Copy the lines of the records below without any changes, starting at the line that contains "Task: Check the Flooding filter option" and ending at the line that contains "Toggle the 分解视图", with both of those lines included.

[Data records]
········
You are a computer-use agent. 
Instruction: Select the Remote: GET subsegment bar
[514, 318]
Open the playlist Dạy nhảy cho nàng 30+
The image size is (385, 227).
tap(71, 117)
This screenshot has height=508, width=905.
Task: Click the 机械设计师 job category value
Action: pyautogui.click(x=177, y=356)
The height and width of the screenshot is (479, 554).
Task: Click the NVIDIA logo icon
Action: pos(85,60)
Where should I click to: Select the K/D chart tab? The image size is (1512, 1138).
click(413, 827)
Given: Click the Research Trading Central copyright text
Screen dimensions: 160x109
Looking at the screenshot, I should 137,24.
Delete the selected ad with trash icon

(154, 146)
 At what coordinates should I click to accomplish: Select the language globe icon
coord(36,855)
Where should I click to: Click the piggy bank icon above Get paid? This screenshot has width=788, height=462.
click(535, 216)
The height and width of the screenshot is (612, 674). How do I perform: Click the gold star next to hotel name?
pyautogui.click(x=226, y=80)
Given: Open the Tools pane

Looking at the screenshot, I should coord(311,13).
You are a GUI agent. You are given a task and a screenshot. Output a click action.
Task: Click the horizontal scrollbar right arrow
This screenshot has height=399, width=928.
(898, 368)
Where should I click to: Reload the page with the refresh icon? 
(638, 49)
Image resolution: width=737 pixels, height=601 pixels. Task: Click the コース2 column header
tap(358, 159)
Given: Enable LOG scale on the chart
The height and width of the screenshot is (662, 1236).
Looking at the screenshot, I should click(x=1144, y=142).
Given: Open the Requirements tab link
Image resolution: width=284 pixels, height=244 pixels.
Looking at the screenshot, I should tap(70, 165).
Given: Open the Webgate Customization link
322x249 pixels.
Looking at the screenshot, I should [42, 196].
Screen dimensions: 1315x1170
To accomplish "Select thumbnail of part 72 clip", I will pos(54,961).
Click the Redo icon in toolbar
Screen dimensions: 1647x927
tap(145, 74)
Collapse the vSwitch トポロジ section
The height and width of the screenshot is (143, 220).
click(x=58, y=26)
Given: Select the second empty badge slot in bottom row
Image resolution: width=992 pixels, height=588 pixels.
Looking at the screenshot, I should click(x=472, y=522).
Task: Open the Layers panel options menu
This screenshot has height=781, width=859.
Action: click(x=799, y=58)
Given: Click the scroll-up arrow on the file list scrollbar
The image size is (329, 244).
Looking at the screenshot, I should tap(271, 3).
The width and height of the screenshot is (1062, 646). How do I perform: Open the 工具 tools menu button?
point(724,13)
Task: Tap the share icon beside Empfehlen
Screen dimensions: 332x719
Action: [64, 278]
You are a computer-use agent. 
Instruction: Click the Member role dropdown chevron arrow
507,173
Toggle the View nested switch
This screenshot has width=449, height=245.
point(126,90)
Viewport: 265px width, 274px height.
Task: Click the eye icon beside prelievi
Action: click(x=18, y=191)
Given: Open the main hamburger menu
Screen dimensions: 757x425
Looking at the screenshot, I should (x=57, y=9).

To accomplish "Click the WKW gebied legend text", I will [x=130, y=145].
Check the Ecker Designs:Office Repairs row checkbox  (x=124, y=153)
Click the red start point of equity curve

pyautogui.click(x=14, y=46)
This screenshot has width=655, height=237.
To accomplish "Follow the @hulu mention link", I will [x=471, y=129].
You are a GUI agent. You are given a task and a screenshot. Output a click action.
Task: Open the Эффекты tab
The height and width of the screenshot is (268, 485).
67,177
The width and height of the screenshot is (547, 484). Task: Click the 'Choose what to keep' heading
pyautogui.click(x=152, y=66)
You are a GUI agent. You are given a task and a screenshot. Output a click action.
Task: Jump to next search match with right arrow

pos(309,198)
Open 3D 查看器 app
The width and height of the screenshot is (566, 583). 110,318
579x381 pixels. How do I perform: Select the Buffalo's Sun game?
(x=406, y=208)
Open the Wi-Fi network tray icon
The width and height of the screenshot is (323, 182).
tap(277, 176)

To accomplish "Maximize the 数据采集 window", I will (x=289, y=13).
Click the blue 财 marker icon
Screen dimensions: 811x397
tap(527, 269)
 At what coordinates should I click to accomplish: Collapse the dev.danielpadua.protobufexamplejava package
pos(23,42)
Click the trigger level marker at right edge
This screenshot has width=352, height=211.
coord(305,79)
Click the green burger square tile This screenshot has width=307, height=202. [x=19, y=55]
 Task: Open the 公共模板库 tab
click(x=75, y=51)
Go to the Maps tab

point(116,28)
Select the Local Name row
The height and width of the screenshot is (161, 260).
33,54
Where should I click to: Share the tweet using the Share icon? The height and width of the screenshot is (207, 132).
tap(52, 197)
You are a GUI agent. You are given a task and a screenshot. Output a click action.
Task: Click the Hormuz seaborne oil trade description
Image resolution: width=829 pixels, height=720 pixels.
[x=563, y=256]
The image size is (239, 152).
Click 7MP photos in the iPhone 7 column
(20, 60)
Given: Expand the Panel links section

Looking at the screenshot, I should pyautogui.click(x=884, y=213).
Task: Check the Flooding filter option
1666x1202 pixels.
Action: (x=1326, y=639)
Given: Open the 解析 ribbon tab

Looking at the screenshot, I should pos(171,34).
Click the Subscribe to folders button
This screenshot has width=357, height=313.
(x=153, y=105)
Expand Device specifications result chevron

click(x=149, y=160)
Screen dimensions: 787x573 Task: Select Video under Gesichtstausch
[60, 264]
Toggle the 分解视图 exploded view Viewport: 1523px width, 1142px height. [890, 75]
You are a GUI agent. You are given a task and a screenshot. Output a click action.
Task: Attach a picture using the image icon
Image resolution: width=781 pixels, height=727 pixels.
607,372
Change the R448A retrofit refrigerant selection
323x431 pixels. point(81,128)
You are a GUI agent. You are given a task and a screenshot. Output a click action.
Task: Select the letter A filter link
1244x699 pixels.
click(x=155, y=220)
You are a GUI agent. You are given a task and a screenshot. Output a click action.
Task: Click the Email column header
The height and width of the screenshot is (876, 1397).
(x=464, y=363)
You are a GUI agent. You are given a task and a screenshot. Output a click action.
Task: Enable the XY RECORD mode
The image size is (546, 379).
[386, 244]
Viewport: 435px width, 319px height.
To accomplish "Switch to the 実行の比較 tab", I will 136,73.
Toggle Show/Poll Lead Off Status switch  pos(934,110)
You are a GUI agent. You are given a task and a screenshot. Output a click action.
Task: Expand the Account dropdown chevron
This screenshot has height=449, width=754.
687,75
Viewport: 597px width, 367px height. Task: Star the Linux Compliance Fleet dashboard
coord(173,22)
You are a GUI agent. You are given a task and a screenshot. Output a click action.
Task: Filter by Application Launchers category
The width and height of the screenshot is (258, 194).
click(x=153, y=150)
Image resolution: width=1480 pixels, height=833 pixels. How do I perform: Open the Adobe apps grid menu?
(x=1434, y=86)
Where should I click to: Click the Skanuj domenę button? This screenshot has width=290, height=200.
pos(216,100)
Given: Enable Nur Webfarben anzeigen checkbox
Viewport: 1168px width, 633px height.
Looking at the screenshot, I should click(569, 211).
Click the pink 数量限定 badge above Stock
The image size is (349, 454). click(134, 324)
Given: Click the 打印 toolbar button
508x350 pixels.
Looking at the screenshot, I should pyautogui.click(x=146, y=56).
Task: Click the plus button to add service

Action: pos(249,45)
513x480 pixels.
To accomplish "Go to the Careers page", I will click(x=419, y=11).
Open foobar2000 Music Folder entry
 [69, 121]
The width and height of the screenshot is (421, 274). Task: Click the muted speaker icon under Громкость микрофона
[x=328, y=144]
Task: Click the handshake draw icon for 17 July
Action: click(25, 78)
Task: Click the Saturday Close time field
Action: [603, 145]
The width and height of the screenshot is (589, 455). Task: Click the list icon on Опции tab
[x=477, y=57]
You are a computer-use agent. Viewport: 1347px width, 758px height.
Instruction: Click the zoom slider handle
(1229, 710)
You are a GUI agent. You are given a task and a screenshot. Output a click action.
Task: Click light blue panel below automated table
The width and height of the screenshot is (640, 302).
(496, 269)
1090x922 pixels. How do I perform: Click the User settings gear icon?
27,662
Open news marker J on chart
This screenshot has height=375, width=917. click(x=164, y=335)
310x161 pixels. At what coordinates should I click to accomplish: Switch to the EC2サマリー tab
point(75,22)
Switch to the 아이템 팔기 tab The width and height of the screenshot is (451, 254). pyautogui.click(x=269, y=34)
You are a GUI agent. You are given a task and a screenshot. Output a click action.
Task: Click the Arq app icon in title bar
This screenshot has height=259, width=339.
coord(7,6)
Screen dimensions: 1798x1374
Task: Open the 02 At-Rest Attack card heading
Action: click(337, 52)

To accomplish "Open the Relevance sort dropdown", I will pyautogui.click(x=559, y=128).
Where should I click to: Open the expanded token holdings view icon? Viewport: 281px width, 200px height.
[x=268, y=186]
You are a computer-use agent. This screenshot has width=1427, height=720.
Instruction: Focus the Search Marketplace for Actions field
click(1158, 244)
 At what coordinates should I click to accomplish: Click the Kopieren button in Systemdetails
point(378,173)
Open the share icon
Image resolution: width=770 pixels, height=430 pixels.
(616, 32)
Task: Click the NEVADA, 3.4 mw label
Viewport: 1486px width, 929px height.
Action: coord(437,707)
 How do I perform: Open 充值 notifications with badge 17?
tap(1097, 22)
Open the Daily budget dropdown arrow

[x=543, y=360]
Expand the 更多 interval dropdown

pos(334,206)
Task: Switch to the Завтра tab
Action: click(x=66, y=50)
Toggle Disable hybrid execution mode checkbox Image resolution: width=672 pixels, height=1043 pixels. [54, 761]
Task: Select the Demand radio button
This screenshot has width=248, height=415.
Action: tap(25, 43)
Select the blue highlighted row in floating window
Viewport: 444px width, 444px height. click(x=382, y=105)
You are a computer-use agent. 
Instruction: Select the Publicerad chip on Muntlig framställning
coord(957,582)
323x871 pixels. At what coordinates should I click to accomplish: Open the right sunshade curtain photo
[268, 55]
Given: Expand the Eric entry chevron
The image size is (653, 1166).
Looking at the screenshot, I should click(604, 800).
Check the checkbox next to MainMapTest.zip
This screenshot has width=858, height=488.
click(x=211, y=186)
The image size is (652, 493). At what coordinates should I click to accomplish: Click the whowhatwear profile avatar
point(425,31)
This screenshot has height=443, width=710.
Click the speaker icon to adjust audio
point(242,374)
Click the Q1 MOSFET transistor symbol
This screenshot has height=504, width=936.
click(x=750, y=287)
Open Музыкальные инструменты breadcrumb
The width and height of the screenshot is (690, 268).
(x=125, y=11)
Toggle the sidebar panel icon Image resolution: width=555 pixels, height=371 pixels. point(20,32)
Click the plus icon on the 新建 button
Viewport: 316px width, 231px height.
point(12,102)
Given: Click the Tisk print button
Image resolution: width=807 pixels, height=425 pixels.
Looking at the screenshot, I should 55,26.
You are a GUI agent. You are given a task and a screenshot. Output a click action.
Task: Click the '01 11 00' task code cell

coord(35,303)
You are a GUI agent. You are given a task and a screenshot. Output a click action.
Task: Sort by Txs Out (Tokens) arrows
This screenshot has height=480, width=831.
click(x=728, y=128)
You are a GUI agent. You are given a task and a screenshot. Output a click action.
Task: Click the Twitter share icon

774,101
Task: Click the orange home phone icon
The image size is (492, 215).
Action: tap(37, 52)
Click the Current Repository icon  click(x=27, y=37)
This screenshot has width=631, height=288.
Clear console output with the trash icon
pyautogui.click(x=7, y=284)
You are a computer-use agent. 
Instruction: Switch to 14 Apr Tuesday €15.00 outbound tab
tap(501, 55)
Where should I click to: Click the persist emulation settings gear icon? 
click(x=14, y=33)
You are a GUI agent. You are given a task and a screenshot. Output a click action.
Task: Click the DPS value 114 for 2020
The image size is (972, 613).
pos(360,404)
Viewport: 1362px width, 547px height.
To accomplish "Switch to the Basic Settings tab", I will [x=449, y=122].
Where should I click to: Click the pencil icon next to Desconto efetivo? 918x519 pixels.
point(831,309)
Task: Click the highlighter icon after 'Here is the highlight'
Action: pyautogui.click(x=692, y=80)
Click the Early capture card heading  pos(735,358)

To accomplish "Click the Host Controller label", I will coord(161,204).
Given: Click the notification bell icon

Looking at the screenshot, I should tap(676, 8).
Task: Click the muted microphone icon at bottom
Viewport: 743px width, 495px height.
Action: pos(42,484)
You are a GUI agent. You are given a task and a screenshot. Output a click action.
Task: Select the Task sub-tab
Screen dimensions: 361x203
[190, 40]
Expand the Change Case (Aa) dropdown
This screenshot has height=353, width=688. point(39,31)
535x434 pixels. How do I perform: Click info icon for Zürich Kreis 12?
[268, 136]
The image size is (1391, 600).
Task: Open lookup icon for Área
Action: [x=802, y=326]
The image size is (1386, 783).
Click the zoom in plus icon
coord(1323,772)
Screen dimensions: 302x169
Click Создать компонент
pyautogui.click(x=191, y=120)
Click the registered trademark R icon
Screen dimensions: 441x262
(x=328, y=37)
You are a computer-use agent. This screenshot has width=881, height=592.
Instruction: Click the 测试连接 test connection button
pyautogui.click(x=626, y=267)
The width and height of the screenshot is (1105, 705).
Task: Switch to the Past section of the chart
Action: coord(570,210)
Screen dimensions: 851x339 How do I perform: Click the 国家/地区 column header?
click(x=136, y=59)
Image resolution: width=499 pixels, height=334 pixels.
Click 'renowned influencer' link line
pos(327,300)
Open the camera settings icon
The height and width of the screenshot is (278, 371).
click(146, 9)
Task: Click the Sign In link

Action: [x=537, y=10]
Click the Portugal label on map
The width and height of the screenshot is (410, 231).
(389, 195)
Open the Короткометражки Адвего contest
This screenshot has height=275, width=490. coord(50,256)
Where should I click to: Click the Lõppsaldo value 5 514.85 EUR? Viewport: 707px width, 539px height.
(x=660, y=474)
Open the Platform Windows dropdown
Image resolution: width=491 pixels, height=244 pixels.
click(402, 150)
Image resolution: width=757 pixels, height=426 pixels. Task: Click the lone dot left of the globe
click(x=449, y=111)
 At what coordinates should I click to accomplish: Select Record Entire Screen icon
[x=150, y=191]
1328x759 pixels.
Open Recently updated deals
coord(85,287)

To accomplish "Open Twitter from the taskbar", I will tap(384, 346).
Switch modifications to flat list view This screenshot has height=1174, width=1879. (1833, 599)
········
### Answer for the task
Task: Check the Flooding filter option
1666x1202 pixels.
Action: (x=1326, y=639)
Given: Open the 解析 ribbon tab

Looking at the screenshot, I should pos(171,34).
Click the Subscribe to folders button
This screenshot has width=357, height=313.
(x=153, y=105)
Expand Device specifications result chevron

click(x=149, y=160)
Screen dimensions: 787x573 Task: Select Video under Gesichtstausch
[60, 264]
Toggle the 分解视图 exploded view Viewport: 1523px width, 1142px height. [890, 75]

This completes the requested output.